There are limited published data on the outcomes of infants starting antiretroviral therapy (ART) in routine care in Southern Africa. This study aimed to examine the baseline characteristics and outcomes of infants initiating ART.


We analyzed prospectively collected cohort data from routine ART initiation in infants from 11 cohorts contributing to the International Epidemiologic Database to Evaluate AIDS in Southern Africa. We included ART-naive HIV-infected infants aged <12 months initiating ≥3 antiretroviral drugs between 2004 and 2012. Kaplan-Meier estimates were calculated for mortality, loss to follow-up (LTFU), transfer out, and virological suppression. We used Cox proportional hazard models stratified by cohort to determine baseline characteristics associated with outcomes mortality and virological suppression.


The median (interquartile range) age at ART initiation of 4945 infants was 5.9 months (3.7-8.7) with follow-up of 11.2 months (2.8-20.0). At ART initiation, 77% had WHO clinical stage 3 or 4 disease and 87% were severely immunosuppressed.
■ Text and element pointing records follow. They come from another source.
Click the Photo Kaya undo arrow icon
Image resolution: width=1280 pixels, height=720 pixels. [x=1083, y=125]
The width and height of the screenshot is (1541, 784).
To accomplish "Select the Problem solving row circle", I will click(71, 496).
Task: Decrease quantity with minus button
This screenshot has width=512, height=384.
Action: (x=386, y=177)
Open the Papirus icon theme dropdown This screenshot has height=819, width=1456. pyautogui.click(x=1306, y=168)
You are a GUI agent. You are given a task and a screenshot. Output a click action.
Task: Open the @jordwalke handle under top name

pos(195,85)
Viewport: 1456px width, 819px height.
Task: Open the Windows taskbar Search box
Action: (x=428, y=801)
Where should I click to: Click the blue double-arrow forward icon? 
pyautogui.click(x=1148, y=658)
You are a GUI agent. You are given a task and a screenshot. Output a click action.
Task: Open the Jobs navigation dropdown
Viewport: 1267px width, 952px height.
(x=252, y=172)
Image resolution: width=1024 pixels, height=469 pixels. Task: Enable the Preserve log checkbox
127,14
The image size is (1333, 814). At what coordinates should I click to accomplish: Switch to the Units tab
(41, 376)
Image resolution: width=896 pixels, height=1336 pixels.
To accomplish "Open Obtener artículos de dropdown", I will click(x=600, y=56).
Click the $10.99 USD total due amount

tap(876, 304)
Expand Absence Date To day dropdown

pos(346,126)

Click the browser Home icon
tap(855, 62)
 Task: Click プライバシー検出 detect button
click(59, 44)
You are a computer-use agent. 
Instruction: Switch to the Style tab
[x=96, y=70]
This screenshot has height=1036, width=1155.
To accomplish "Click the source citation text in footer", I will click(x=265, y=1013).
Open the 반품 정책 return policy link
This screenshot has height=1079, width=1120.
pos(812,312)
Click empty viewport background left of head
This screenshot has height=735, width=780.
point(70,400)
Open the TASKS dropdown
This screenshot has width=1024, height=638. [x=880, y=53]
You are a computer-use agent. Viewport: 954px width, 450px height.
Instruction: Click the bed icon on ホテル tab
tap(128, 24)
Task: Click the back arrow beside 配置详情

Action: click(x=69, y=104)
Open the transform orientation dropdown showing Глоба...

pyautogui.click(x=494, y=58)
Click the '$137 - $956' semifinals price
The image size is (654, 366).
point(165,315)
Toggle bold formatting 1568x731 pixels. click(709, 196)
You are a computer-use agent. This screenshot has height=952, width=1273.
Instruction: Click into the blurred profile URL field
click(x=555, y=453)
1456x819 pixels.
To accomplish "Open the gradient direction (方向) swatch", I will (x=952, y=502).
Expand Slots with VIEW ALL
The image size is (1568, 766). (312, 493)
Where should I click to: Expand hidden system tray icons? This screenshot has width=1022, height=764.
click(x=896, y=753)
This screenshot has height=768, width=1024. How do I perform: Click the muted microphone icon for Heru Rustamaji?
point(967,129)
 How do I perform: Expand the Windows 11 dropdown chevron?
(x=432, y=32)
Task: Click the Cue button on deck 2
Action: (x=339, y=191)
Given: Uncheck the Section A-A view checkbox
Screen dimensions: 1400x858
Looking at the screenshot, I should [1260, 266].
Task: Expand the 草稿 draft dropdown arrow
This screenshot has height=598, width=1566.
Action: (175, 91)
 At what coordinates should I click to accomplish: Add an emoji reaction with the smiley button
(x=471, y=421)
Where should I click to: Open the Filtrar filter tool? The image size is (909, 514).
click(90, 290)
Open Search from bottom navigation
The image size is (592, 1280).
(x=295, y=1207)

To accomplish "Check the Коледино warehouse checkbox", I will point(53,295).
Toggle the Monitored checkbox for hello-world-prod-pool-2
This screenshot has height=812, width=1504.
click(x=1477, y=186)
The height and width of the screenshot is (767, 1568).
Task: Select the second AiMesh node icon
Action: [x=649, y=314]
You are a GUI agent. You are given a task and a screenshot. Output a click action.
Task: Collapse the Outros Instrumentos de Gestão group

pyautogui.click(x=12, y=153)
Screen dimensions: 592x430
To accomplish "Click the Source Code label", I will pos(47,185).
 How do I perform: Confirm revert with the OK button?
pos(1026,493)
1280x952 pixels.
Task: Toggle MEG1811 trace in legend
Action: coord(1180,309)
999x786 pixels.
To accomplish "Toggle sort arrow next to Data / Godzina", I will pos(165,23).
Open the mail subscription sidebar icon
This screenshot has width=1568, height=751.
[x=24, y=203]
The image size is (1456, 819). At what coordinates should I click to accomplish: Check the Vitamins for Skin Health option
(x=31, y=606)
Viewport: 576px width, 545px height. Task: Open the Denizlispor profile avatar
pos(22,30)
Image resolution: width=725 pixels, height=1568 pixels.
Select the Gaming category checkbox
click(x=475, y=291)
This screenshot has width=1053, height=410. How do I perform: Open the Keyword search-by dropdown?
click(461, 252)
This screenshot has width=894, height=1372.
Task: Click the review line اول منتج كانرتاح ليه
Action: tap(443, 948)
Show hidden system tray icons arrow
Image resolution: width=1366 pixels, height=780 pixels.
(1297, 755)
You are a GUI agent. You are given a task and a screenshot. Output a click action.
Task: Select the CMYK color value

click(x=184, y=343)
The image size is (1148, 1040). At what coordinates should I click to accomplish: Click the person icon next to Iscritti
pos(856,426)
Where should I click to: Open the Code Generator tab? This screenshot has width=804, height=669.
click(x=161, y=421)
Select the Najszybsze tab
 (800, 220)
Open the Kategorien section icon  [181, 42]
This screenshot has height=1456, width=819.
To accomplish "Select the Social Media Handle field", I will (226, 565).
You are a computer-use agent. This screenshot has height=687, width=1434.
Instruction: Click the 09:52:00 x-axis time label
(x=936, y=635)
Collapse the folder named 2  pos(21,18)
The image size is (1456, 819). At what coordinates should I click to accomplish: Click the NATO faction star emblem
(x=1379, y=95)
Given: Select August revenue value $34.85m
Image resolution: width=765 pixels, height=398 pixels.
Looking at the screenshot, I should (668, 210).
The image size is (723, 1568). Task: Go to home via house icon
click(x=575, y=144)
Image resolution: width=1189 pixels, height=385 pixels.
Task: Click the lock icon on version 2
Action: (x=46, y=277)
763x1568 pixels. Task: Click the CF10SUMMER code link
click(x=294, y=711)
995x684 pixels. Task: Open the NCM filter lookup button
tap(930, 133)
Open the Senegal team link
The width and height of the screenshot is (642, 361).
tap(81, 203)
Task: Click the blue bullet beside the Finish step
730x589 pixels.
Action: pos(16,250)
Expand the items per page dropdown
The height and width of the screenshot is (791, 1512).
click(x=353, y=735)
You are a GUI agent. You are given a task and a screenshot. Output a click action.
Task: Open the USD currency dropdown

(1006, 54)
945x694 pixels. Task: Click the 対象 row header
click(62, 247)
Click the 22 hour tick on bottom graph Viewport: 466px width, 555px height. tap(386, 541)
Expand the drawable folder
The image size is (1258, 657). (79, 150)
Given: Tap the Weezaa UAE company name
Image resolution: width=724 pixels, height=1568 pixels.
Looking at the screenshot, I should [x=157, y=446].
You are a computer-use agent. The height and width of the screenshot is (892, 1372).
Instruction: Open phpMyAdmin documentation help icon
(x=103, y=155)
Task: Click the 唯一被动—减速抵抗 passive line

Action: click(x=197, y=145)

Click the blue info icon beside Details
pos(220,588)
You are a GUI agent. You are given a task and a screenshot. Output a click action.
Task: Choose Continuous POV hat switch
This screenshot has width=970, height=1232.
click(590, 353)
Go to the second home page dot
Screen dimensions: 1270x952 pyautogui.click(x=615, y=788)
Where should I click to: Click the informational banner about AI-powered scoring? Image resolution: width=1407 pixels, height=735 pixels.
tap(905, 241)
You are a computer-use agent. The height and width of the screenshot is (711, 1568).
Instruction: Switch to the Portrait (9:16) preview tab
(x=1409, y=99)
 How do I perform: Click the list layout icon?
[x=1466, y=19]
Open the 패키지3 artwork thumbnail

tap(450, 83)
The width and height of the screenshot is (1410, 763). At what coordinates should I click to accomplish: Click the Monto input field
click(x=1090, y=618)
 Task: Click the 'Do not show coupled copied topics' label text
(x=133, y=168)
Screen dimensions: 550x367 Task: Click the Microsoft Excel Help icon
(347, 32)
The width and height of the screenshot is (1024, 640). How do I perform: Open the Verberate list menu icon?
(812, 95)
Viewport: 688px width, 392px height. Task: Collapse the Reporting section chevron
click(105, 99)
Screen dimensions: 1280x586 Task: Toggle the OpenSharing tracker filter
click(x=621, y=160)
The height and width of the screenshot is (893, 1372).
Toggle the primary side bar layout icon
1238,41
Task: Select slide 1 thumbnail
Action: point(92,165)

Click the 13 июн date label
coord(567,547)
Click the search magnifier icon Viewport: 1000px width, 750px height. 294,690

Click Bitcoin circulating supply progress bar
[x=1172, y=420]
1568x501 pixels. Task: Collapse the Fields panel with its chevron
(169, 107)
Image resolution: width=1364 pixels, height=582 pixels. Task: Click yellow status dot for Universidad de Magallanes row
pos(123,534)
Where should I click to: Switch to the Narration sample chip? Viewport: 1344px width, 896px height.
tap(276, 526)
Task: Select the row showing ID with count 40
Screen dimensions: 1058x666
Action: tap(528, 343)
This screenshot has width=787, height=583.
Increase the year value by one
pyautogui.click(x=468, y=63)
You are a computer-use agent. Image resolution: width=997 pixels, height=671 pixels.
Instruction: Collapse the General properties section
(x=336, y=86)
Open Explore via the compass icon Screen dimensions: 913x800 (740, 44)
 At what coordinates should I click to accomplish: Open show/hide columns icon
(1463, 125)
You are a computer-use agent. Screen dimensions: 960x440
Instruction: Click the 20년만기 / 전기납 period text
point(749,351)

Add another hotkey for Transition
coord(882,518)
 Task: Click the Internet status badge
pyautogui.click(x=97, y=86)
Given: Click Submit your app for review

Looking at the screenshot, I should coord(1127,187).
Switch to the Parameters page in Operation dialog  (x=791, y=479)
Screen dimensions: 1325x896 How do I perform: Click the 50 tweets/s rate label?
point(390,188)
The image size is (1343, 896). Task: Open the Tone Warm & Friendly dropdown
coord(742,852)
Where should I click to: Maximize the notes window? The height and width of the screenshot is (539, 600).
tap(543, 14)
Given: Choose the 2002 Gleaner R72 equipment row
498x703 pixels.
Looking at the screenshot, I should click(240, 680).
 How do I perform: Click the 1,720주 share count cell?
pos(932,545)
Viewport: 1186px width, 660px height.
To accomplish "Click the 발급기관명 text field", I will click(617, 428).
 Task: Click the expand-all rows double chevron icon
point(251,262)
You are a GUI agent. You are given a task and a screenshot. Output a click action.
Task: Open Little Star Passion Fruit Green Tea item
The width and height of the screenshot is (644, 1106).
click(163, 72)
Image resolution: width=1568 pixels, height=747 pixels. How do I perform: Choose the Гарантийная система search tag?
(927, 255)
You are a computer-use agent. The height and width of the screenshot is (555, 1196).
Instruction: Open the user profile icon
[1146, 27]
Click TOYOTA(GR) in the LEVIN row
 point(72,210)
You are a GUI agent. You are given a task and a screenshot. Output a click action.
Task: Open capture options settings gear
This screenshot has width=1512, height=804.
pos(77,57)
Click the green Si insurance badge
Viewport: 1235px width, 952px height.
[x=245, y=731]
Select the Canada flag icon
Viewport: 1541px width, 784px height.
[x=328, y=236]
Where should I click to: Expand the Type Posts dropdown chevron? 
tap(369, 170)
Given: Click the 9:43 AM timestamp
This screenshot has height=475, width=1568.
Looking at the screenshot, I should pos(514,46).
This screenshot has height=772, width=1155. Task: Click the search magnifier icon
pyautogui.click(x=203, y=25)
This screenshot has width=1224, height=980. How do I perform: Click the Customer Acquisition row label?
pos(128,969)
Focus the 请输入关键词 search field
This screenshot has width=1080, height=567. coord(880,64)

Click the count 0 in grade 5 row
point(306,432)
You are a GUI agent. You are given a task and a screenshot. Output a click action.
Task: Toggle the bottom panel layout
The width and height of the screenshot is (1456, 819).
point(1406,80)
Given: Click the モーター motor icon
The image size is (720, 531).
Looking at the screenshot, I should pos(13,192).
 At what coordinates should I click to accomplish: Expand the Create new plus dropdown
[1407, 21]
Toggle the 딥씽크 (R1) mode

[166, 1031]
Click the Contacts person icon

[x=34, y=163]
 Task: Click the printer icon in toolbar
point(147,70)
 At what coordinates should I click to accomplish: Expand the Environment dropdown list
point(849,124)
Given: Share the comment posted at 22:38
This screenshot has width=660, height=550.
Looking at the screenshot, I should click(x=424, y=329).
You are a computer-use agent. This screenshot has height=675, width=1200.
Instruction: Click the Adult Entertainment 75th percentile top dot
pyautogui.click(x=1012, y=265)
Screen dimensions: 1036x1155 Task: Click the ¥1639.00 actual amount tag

Three-year mortality probability was 16% and LTFU 29%. Severe immunosuppression, WHO stage 3 or 4, anemia, being severely underweight, and initiation of treatment before 2010 were associated with higher mortality. At 12 months after ART initiation, 17% of infants were severely immunosuppressed and the probability of attaining virological suppression was 56%.


Most infants initiating ART in Southern Africa had severe disease with high probability of LTFU and mortality on ART. Although the majority of infants remaining in care showed immune recovery and virological suppression, these responses were suboptimal.